# [HOW TO COMPLETE THIS TASK]
Starting at the line that contains "FAQ (555, 2458)" and stopping at the line that contains "Trust Centre (1788, 949)", restate each line of the records below exactly. Omit the pictures.

Stored records
┌──

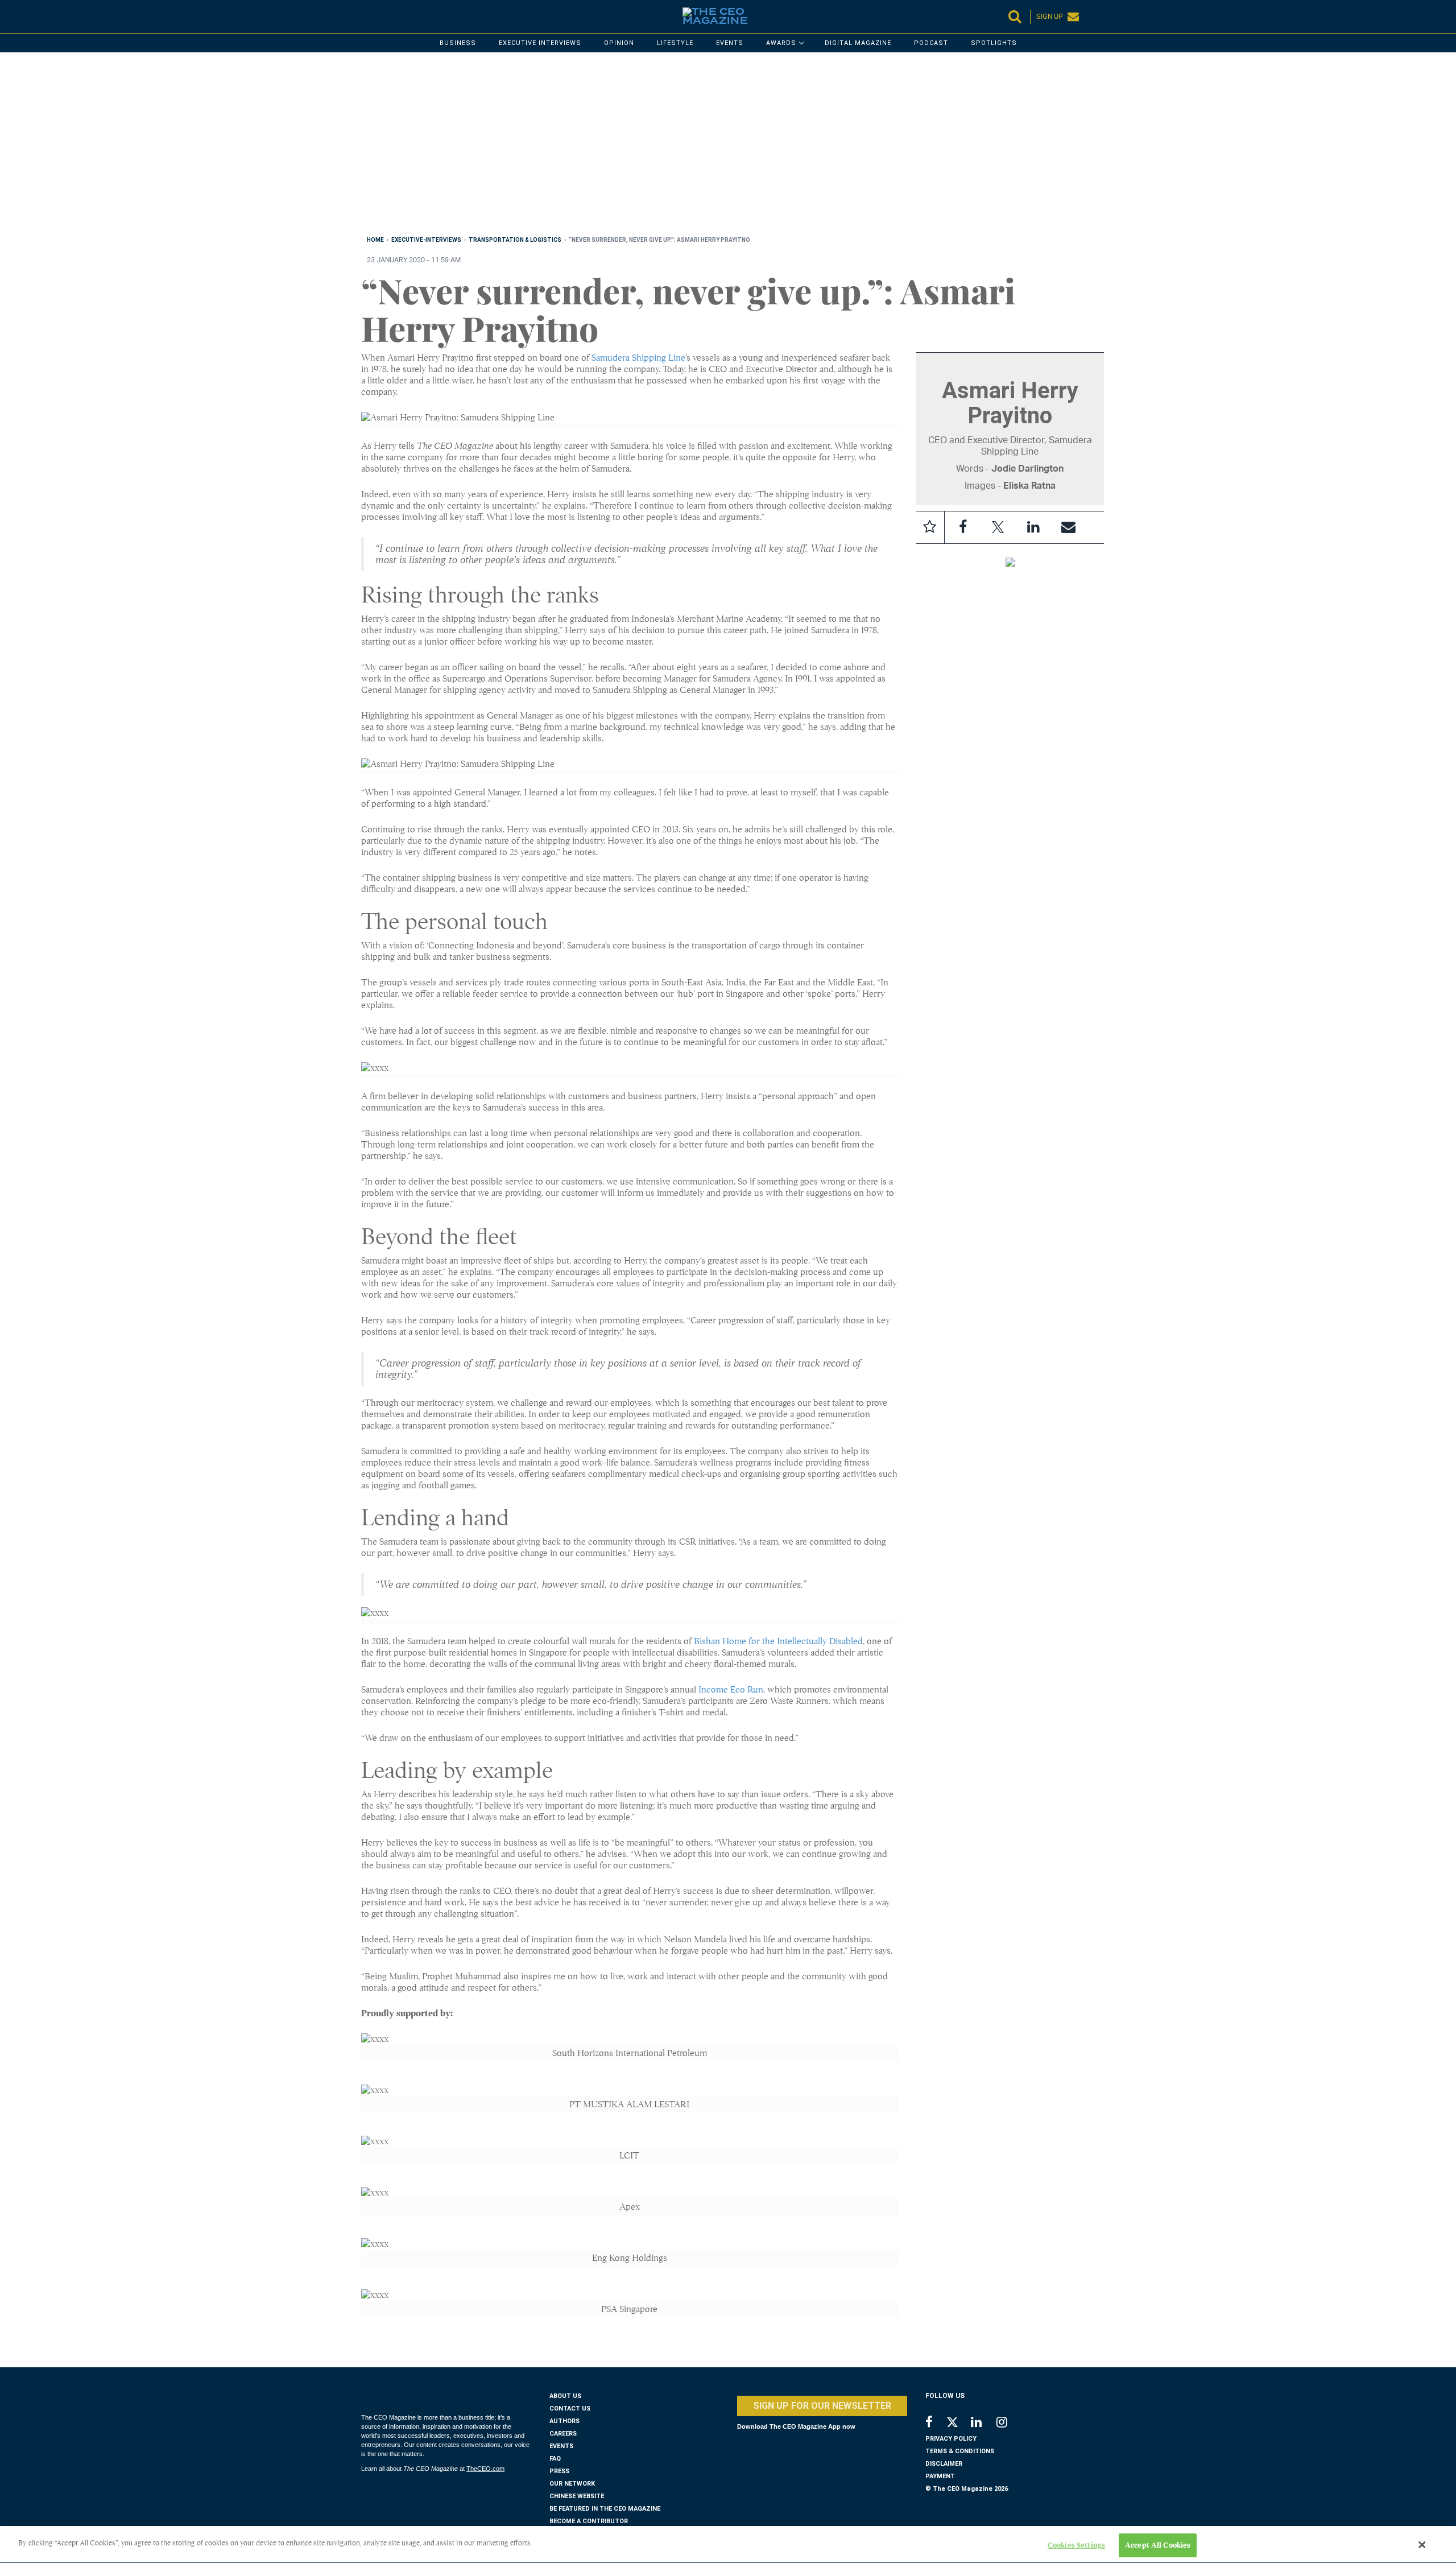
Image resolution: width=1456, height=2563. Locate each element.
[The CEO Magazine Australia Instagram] (1009, 2423)
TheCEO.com (485, 2468)
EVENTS (561, 2446)
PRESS (559, 2471)
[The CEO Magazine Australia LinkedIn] (983, 2423)
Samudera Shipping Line (638, 358)
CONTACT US (569, 2408)
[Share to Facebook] (963, 527)
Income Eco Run (730, 1689)
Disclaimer (943, 2463)
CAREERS (563, 2433)
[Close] (1422, 2545)
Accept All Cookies (1157, 2545)
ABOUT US (565, 2396)
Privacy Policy (951, 2438)
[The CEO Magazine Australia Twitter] (958, 2424)
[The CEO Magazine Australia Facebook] (935, 2423)
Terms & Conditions (959, 2451)
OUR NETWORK (572, 2483)
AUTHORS (564, 2421)
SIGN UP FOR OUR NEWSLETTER (822, 2405)
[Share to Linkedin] (1033, 527)
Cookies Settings (1076, 2545)
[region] (702, 146)
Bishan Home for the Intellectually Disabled (778, 1641)
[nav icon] (367, 16)
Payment (940, 2476)
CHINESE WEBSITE (576, 2496)
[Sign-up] (1068, 527)
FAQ (555, 2458)
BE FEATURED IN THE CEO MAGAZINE (604, 2508)
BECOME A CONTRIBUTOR (588, 2521)
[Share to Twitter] (998, 527)
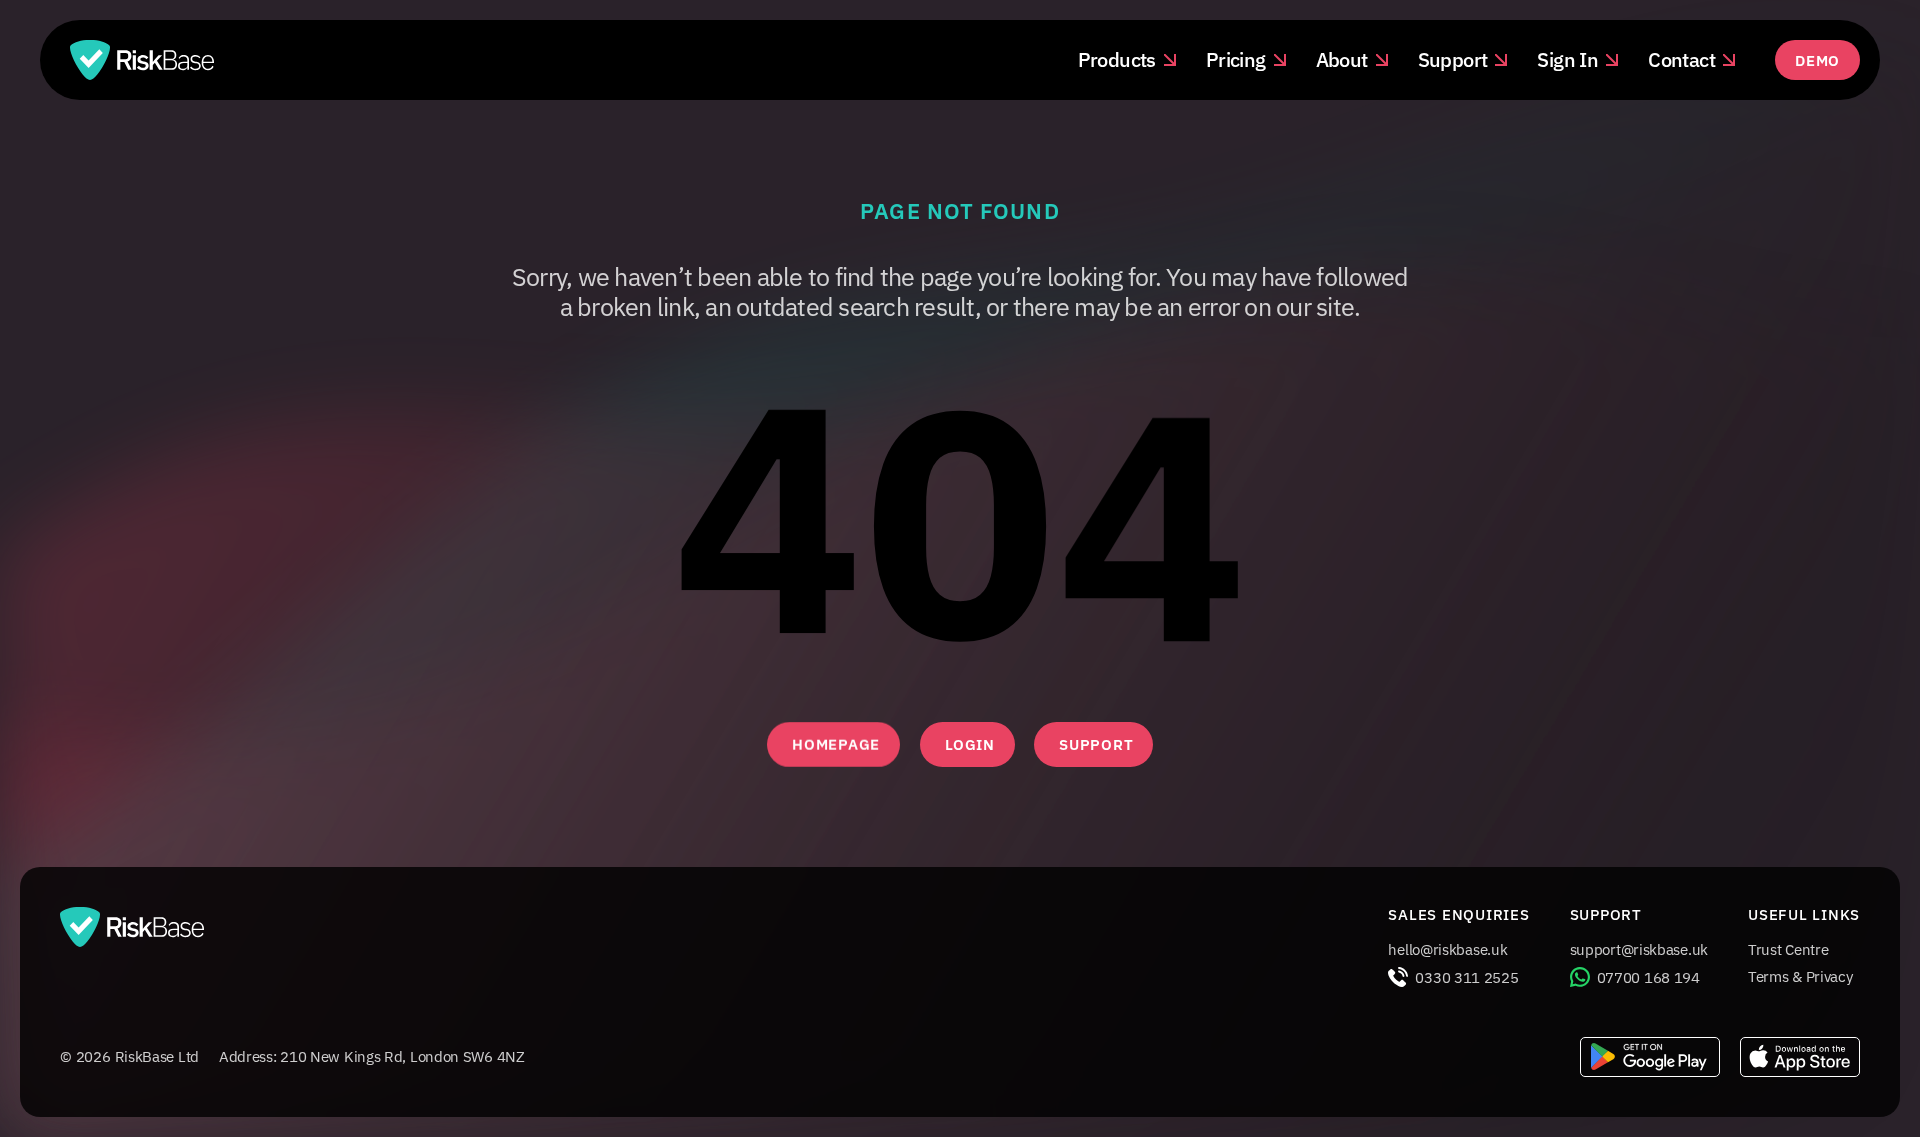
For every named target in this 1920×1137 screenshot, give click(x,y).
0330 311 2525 (1466, 977)
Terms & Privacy (1800, 976)
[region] (960, 522)
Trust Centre (1788, 949)
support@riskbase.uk (1639, 949)
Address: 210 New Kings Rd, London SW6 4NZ (372, 1056)
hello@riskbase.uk (1447, 949)
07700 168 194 (1648, 977)
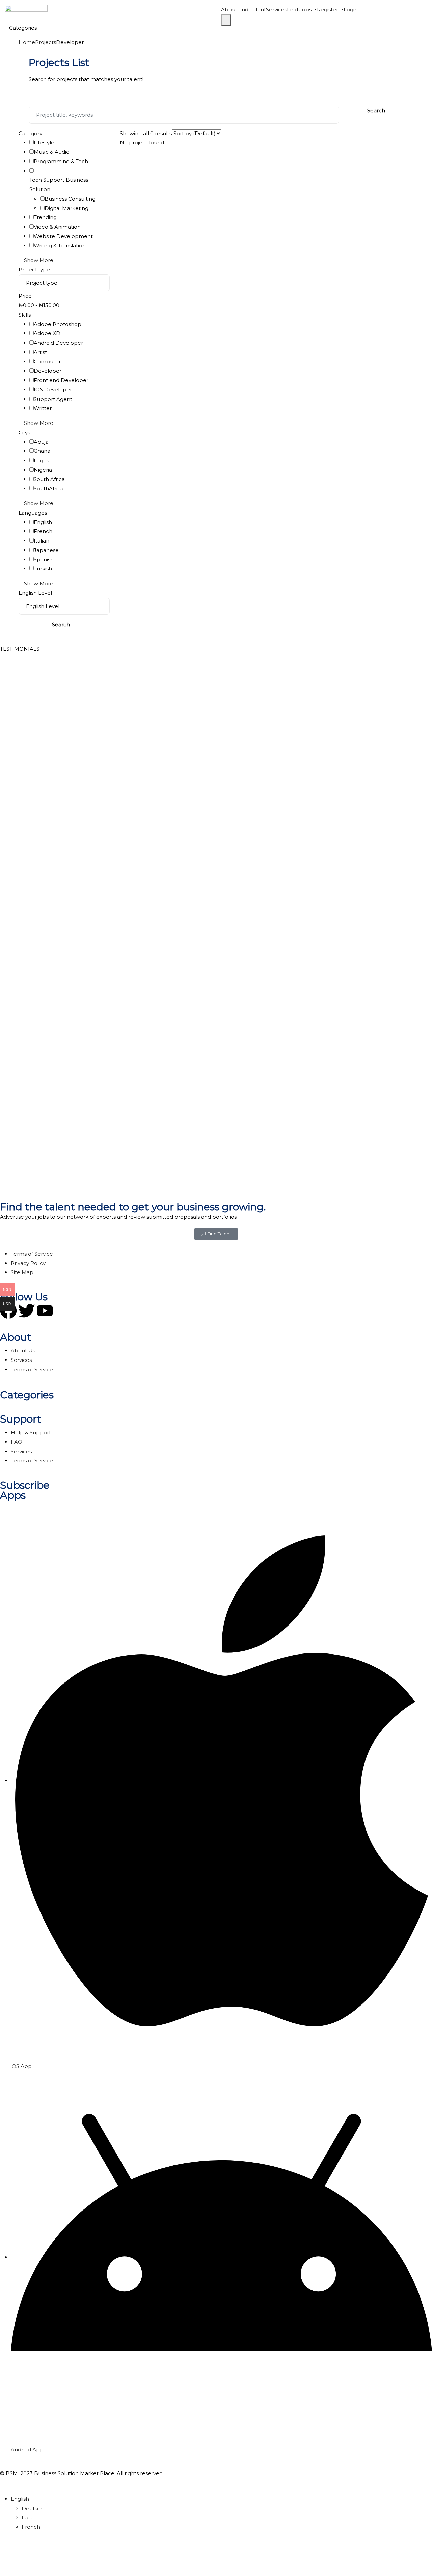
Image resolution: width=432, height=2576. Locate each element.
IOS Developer (53, 389)
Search (376, 110)
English (43, 522)
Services (276, 9)
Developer (47, 371)
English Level (35, 593)
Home (27, 42)
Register (328, 9)
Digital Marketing (66, 208)
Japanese (46, 550)
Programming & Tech (61, 161)
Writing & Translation (60, 245)
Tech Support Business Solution (58, 185)
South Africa (49, 479)
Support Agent (53, 399)
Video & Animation (57, 227)
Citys (24, 432)
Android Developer (58, 343)
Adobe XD (47, 333)
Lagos (41, 460)
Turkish (43, 568)
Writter (43, 408)
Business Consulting (70, 199)
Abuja (41, 442)
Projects (45, 42)
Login (351, 9)
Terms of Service (32, 1369)
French (43, 531)
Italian (41, 540)
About (229, 9)
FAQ (16, 1442)
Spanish (44, 559)
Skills (25, 315)
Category (30, 133)
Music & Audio (52, 152)
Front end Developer (61, 380)
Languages (33, 512)
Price (25, 296)
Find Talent (251, 9)
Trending (45, 217)
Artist (40, 352)
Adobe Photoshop (57, 324)
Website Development (63, 236)
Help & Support (31, 1432)
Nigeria (43, 470)
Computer (47, 361)
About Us (23, 1350)
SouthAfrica (48, 488)
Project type (34, 269)
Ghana (42, 451)
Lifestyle (44, 142)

└──

# [RESULT OF THE TASK]
FAQ (555, 2458)
BE FEATURED IN THE CEO MAGAZINE (604, 2508)
BECOME A CONTRIBUTOR (588, 2521)
[Share to Twitter] (998, 527)
For every named target in this 1920×1137 screenshot, give click(x,y).
0330 311 2525 (1466, 977)
Terms & Privacy (1800, 976)
[region] (960, 522)
Trust Centre (1788, 949)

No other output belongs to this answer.